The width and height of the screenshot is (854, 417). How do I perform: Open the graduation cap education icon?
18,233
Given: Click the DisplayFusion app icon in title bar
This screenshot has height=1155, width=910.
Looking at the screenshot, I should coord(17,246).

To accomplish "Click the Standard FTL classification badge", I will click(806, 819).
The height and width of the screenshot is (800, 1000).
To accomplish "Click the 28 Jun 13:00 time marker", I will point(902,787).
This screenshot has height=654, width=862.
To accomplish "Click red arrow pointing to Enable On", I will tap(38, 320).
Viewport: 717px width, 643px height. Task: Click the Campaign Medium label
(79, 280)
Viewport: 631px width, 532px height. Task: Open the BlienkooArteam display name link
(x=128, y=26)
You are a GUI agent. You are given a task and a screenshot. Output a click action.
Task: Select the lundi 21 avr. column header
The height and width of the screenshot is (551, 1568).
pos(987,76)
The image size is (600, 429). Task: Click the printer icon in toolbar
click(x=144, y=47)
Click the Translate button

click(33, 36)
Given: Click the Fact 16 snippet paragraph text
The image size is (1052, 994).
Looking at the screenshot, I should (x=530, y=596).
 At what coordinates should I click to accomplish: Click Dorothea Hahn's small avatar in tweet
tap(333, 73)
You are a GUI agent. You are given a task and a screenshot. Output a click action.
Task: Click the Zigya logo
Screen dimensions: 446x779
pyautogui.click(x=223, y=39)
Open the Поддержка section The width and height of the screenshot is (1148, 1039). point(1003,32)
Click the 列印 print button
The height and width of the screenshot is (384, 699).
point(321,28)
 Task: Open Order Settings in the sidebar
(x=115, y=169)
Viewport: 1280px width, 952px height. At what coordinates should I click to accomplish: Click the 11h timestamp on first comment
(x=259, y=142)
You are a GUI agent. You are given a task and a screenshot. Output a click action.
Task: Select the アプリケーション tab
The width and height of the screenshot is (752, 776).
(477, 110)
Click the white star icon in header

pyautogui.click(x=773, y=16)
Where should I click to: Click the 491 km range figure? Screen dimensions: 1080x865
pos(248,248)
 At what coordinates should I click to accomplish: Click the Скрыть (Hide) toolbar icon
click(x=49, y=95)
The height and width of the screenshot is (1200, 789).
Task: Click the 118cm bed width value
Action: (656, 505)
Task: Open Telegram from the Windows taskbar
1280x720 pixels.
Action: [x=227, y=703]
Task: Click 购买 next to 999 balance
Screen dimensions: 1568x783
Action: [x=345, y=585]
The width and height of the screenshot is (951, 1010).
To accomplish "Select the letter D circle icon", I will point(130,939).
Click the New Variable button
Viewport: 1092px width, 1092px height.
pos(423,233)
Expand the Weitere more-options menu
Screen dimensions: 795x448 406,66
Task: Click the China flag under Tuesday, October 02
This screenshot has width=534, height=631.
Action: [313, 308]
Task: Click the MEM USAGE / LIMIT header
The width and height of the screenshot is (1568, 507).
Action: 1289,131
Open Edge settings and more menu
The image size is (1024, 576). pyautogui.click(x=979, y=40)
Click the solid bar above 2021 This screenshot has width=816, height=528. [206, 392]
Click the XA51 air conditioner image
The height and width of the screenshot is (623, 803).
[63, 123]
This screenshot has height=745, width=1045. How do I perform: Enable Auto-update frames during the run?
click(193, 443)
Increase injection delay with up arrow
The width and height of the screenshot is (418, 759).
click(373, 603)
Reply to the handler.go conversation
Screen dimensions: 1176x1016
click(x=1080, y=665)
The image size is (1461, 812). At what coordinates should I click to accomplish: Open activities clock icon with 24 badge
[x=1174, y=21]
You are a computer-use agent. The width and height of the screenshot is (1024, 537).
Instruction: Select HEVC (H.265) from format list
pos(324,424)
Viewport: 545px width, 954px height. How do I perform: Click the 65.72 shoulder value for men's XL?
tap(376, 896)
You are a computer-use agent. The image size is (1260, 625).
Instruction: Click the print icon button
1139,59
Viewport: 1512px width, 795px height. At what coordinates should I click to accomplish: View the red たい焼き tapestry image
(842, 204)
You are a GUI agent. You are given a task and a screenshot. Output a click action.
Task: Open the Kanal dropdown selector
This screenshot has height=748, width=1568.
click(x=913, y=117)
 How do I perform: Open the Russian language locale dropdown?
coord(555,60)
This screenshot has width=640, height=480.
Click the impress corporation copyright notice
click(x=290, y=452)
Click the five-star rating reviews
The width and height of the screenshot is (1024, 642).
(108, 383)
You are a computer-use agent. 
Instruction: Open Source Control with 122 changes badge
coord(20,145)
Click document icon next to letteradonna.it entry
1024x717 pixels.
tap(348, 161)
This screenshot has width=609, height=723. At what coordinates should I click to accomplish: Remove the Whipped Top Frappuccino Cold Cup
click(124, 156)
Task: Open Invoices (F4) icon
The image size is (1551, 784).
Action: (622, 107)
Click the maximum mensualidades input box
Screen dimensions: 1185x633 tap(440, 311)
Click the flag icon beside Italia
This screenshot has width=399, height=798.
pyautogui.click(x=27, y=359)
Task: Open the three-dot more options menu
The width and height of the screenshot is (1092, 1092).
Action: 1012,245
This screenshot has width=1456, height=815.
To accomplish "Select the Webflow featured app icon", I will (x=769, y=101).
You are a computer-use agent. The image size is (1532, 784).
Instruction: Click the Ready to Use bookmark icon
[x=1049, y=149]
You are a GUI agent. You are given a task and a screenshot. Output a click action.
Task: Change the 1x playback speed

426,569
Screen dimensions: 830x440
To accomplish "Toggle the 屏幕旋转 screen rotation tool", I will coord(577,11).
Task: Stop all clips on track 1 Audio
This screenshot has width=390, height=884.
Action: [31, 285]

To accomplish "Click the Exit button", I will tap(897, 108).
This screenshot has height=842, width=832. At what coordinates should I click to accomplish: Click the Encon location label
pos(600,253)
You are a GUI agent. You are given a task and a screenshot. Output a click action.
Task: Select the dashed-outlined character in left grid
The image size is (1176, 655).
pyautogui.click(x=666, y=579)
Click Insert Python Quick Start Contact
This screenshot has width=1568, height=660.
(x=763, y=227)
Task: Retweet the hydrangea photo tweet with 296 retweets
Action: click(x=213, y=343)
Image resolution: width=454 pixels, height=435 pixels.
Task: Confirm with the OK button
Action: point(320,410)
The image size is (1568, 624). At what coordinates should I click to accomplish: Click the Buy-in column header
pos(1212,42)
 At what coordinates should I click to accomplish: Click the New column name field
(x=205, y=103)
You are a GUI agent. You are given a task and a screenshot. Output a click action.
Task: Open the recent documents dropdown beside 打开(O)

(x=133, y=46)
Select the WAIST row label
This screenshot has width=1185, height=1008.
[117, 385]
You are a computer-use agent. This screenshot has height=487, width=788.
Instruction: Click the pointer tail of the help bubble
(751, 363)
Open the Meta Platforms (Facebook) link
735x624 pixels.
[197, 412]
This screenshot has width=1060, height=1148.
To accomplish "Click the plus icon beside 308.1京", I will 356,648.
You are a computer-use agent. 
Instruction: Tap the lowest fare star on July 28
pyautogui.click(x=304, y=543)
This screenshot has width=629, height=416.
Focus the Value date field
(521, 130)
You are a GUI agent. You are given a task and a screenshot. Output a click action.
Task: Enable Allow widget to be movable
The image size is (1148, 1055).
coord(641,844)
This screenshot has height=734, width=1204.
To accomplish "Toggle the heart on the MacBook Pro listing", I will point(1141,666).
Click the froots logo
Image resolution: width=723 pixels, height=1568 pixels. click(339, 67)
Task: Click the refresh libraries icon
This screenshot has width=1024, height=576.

▶ _TASK REQUIREMENTS_: Set down the records again in full. Match them exactly.

▶ _WRITTEN RESPONSE_:
The width and height of the screenshot is (854, 417). How do I perform: Open the graduation cap education icon?
18,233
Given: Click the DisplayFusion app icon in title bar
This screenshot has height=1155, width=910.
Looking at the screenshot, I should coord(17,246).

To accomplish "Click the Standard FTL classification badge", I will click(806, 819).
The height and width of the screenshot is (800, 1000).
To accomplish "Click the 28 Jun 13:00 time marker", I will point(902,787).
This screenshot has height=654, width=862.
To accomplish "Click red arrow pointing to Enable On", I will tap(38, 320).
Viewport: 717px width, 643px height. Task: Click the Campaign Medium label
(79, 280)
Viewport: 631px width, 532px height. Task: Open the BlienkooArteam display name link
(x=128, y=26)
You are a GUI agent. You are given a task and a screenshot. Output a click action.
Task: Select the lundi 21 avr. column header
The height and width of the screenshot is (551, 1568).
pos(987,76)
The image size is (600, 429). Task: Click the printer icon in toolbar
click(x=144, y=47)
Click the Translate button

click(33, 36)
Given: Click the Fact 16 snippet paragraph text
The image size is (1052, 994).
Looking at the screenshot, I should (x=530, y=596).
 At what coordinates should I click to accomplish: Click Dorothea Hahn's small avatar in tweet
tap(333, 73)
You are a GUI agent. You are given a task and a screenshot. Output a click action.
Task: Click the Zigya logo
Screen dimensions: 446x779
pyautogui.click(x=223, y=39)
Open the Поддержка section The width and height of the screenshot is (1148, 1039). point(1003,32)
Click the 列印 print button
The height and width of the screenshot is (384, 699).
point(321,28)
 Task: Open Order Settings in the sidebar
(x=115, y=169)
Viewport: 1280px width, 952px height. At what coordinates should I click to accomplish: Click the 11h timestamp on first comment
(x=259, y=142)
You are a GUI agent. You are given a task and a screenshot. Output a click action.
Task: Select the アプリケーション tab
The width and height of the screenshot is (752, 776).
(477, 110)
Click the white star icon in header

pyautogui.click(x=773, y=16)
Where should I click to: Click the 491 km range figure? Screen dimensions: 1080x865
pos(248,248)
 At what coordinates should I click to accomplish: Click the Скрыть (Hide) toolbar icon
click(x=49, y=95)
The height and width of the screenshot is (1200, 789).
Task: Click the 118cm bed width value
Action: (656, 505)
Task: Open Telegram from the Windows taskbar
1280x720 pixels.
Action: [x=227, y=703]
Task: Click 购买 next to 999 balance
Screen dimensions: 1568x783
Action: [x=345, y=585]
The width and height of the screenshot is (951, 1010).
To accomplish "Select the letter D circle icon", I will point(130,939).
Click the New Variable button
Viewport: 1092px width, 1092px height.
pos(423,233)
Expand the Weitere more-options menu
Screen dimensions: 795x448 406,66
Task: Click the China flag under Tuesday, October 02
This screenshot has width=534, height=631.
Action: [313, 308]
Task: Click the MEM USAGE / LIMIT header
The width and height of the screenshot is (1568, 507).
Action: 1289,131
Open Edge settings and more menu
The image size is (1024, 576). pyautogui.click(x=979, y=40)
Click the solid bar above 2021 This screenshot has width=816, height=528. [206, 392]
Click the XA51 air conditioner image
The height and width of the screenshot is (623, 803).
[63, 123]
This screenshot has height=745, width=1045. How do I perform: Enable Auto-update frames during the run?
click(193, 443)
Increase injection delay with up arrow
The width and height of the screenshot is (418, 759).
click(373, 603)
Reply to the handler.go conversation
Screen dimensions: 1176x1016
click(x=1080, y=665)
The image size is (1461, 812). At what coordinates should I click to accomplish: Open activities clock icon with 24 badge
[x=1174, y=21]
You are a computer-use agent. The width and height of the screenshot is (1024, 537).
Instruction: Select HEVC (H.265) from format list
pos(324,424)
Viewport: 545px width, 954px height. How do I perform: Click the 65.72 shoulder value for men's XL?
tap(376, 896)
You are a computer-use agent. The image size is (1260, 625).
Instruction: Click the print icon button
1139,59
Viewport: 1512px width, 795px height. At what coordinates should I click to accomplish: View the red たい焼き tapestry image
(842, 204)
You are a GUI agent. You are given a task and a screenshot. Output a click action.
Task: Open the Kanal dropdown selector
This screenshot has height=748, width=1568.
click(x=913, y=117)
 How do I perform: Open the Russian language locale dropdown?
coord(555,60)
This screenshot has width=640, height=480.
Click the impress corporation copyright notice
click(x=290, y=452)
Click the five-star rating reviews
The width and height of the screenshot is (1024, 642).
(108, 383)
You are a computer-use agent. 
Instruction: Open Source Control with 122 changes badge
coord(20,145)
Click document icon next to letteradonna.it entry
1024x717 pixels.
tap(348, 161)
This screenshot has width=609, height=723. At what coordinates should I click to accomplish: Remove the Whipped Top Frappuccino Cold Cup
click(124, 156)
Task: Open Invoices (F4) icon
The image size is (1551, 784).
Action: (622, 107)
Click the maximum mensualidades input box
Screen dimensions: 1185x633 tap(440, 311)
Click the flag icon beside Italia
This screenshot has width=399, height=798.
pyautogui.click(x=27, y=359)
Task: Open the three-dot more options menu
The width and height of the screenshot is (1092, 1092).
Action: 1012,245
This screenshot has width=1456, height=815.
To accomplish "Select the Webflow featured app icon", I will (x=769, y=101).
You are a computer-use agent. The image size is (1532, 784).
Instruction: Click the Ready to Use bookmark icon
[x=1049, y=149]
You are a GUI agent. You are given a task and a screenshot. Output a click action.
Task: Change the 1x playback speed

426,569
Screen dimensions: 830x440
To accomplish "Toggle the 屏幕旋转 screen rotation tool", I will coord(577,11).
Task: Stop all clips on track 1 Audio
This screenshot has width=390, height=884.
Action: [31, 285]

To accomplish "Click the Exit button", I will tap(897, 108).
This screenshot has height=842, width=832. At what coordinates should I click to accomplish: Click the Encon location label
pos(600,253)
You are a GUI agent. You are given a task and a screenshot. Output a click action.
Task: Select the dashed-outlined character in left grid
The image size is (1176, 655).
pyautogui.click(x=666, y=579)
Click Insert Python Quick Start Contact
This screenshot has width=1568, height=660.
(x=763, y=227)
Task: Retweet the hydrangea photo tweet with 296 retweets
Action: click(x=213, y=343)
Image resolution: width=454 pixels, height=435 pixels.
Task: Confirm with the OK button
Action: point(320,410)
The image size is (1568, 624). At what coordinates should I click to accomplish: Click the Buy-in column header
pos(1212,42)
 At what coordinates should I click to accomplish: Click the New column name field
(x=205, y=103)
You are a GUI agent. You are given a task and a screenshot. Output a click action.
Task: Open the recent documents dropdown beside 打开(O)

(x=133, y=46)
Select the WAIST row label
This screenshot has width=1185, height=1008.
[117, 385]
You are a computer-use agent. This screenshot has height=487, width=788.
Instruction: Click the pointer tail of the help bubble
(751, 363)
Open the Meta Platforms (Facebook) link
735x624 pixels.
[197, 412]
This screenshot has width=1060, height=1148.
To accomplish "Click the plus icon beside 308.1京", I will 356,648.
You are a computer-use agent. 
Instruction: Tap the lowest fare star on July 28
pyautogui.click(x=304, y=543)
This screenshot has width=629, height=416.
Focus the Value date field
(521, 130)
You are a GUI agent. You are given a task and a screenshot. Output a click action.
Task: Enable Allow widget to be movable
The image size is (1148, 1055).
coord(641,844)
This screenshot has height=734, width=1204.
To accomplish "Toggle the heart on the MacBook Pro listing", I will point(1141,666).
Click the froots logo
Image resolution: width=723 pixels, height=1568 pixels. click(339, 67)
Task: Click the refresh libraries icon
This screenshot has width=1024, height=576.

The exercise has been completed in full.